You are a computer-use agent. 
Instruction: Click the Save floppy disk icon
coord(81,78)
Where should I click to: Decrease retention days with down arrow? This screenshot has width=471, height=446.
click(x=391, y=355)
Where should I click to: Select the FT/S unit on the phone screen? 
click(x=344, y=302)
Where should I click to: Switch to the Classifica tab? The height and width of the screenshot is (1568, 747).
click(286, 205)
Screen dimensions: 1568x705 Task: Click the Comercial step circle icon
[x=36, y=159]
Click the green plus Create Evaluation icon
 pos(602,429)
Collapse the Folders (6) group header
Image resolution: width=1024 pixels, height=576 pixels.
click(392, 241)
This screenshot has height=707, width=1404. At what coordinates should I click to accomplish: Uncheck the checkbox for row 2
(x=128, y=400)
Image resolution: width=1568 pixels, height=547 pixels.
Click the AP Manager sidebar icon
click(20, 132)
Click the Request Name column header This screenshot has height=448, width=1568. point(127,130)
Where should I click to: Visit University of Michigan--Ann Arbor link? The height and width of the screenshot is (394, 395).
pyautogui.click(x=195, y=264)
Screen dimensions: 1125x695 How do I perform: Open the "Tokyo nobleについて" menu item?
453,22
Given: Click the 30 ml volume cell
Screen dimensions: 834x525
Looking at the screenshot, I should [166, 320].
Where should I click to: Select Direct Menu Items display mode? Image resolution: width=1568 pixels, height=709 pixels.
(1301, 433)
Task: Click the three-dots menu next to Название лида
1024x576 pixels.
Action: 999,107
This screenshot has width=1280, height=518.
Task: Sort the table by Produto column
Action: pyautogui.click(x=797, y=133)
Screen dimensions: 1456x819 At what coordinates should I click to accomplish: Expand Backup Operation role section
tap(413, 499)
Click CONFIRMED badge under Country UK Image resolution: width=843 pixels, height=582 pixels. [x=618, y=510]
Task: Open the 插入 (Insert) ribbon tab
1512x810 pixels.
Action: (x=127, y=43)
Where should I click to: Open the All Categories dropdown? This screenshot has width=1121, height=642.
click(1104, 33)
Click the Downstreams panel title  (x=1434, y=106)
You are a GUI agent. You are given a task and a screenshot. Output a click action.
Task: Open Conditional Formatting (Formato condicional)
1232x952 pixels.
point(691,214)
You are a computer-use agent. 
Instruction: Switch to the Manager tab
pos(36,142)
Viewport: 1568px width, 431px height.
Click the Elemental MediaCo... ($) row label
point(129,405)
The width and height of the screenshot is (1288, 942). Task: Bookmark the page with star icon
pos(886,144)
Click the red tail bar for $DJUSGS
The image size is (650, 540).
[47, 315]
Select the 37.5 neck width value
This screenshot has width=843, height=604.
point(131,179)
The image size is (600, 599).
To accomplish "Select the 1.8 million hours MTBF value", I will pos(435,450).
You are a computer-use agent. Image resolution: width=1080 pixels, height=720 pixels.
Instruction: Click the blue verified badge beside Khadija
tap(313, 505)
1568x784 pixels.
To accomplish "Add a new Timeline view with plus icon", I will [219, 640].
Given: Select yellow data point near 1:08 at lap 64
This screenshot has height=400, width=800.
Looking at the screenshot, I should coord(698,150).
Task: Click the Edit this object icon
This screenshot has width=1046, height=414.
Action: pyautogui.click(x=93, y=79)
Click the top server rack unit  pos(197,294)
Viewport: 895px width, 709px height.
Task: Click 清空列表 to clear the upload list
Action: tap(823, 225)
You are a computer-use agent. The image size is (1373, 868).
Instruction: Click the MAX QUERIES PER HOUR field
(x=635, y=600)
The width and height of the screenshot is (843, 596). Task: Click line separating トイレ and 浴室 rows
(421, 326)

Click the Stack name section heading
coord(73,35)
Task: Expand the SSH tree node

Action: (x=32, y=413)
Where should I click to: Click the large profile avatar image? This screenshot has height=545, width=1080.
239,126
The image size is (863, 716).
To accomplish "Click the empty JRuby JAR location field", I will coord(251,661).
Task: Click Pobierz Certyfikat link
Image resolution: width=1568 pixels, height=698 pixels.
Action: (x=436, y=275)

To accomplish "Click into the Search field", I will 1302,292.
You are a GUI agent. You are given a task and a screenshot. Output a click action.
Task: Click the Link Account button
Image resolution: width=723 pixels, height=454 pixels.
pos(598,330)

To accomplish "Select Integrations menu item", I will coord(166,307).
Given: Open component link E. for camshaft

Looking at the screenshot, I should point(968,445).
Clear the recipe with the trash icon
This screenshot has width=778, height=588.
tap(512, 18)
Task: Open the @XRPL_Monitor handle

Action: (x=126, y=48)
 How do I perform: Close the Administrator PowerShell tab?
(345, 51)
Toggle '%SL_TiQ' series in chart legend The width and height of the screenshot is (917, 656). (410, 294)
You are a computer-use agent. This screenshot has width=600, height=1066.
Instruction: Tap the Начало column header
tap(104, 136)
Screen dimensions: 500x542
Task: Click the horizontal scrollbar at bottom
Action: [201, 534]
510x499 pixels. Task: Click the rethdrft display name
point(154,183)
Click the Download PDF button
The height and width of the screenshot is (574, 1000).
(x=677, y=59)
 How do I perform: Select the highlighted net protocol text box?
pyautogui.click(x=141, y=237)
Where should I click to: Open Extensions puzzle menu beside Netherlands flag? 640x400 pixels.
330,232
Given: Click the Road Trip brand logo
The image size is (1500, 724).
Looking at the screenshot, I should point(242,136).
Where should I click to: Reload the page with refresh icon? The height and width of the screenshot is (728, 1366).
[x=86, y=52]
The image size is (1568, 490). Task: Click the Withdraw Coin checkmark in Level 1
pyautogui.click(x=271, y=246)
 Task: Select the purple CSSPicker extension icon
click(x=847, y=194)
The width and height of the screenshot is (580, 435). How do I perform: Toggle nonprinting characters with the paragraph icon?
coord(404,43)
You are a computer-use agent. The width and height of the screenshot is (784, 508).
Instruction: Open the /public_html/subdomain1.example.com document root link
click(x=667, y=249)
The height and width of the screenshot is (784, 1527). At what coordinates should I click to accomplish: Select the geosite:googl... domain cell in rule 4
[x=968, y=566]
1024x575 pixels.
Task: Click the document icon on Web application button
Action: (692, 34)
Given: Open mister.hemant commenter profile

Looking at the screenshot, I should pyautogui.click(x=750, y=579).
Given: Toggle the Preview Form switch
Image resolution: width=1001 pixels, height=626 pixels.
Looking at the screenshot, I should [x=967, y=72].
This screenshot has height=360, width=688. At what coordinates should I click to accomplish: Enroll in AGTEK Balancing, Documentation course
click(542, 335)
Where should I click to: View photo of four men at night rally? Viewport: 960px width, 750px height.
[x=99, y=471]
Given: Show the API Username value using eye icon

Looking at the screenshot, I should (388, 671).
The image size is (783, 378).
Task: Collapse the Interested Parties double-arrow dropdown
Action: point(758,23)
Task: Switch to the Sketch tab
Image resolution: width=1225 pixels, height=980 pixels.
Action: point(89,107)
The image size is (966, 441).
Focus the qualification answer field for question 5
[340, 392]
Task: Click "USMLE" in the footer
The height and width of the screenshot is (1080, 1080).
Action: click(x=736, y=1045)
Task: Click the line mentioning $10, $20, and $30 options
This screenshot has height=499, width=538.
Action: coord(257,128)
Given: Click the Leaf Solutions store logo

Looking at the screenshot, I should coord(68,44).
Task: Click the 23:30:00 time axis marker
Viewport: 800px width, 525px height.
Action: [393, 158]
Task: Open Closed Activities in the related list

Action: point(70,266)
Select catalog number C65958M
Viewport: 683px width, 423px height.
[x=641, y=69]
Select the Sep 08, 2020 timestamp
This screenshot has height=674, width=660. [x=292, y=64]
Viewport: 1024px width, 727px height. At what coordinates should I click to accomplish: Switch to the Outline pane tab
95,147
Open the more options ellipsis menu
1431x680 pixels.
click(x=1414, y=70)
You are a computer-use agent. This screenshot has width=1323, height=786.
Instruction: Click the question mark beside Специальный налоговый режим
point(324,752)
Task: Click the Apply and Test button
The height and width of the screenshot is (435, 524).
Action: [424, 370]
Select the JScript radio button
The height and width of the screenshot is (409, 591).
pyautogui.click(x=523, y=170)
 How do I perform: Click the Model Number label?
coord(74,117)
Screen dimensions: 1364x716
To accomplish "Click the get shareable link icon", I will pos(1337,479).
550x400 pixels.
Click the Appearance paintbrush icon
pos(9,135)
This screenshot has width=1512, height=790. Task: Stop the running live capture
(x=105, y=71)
══════════════════════════════
» What is being asked
Read the lines above. Gather those in which the string "will" is found.

» Task output
To accomplish "Select the 1.8 million hours MTBF value", I will pos(435,450).
To accomplish "Add a new Timeline view with plus icon", I will [219, 640].
To accomplish "Click the empty JRuby JAR location field", I will coord(251,661).
To accomplish "Click into the Search field", I will 1302,292.
To accomplish "Select Integrations menu item", I will coord(166,307).
To accomplish "Click the get shareable link icon", I will pos(1337,479).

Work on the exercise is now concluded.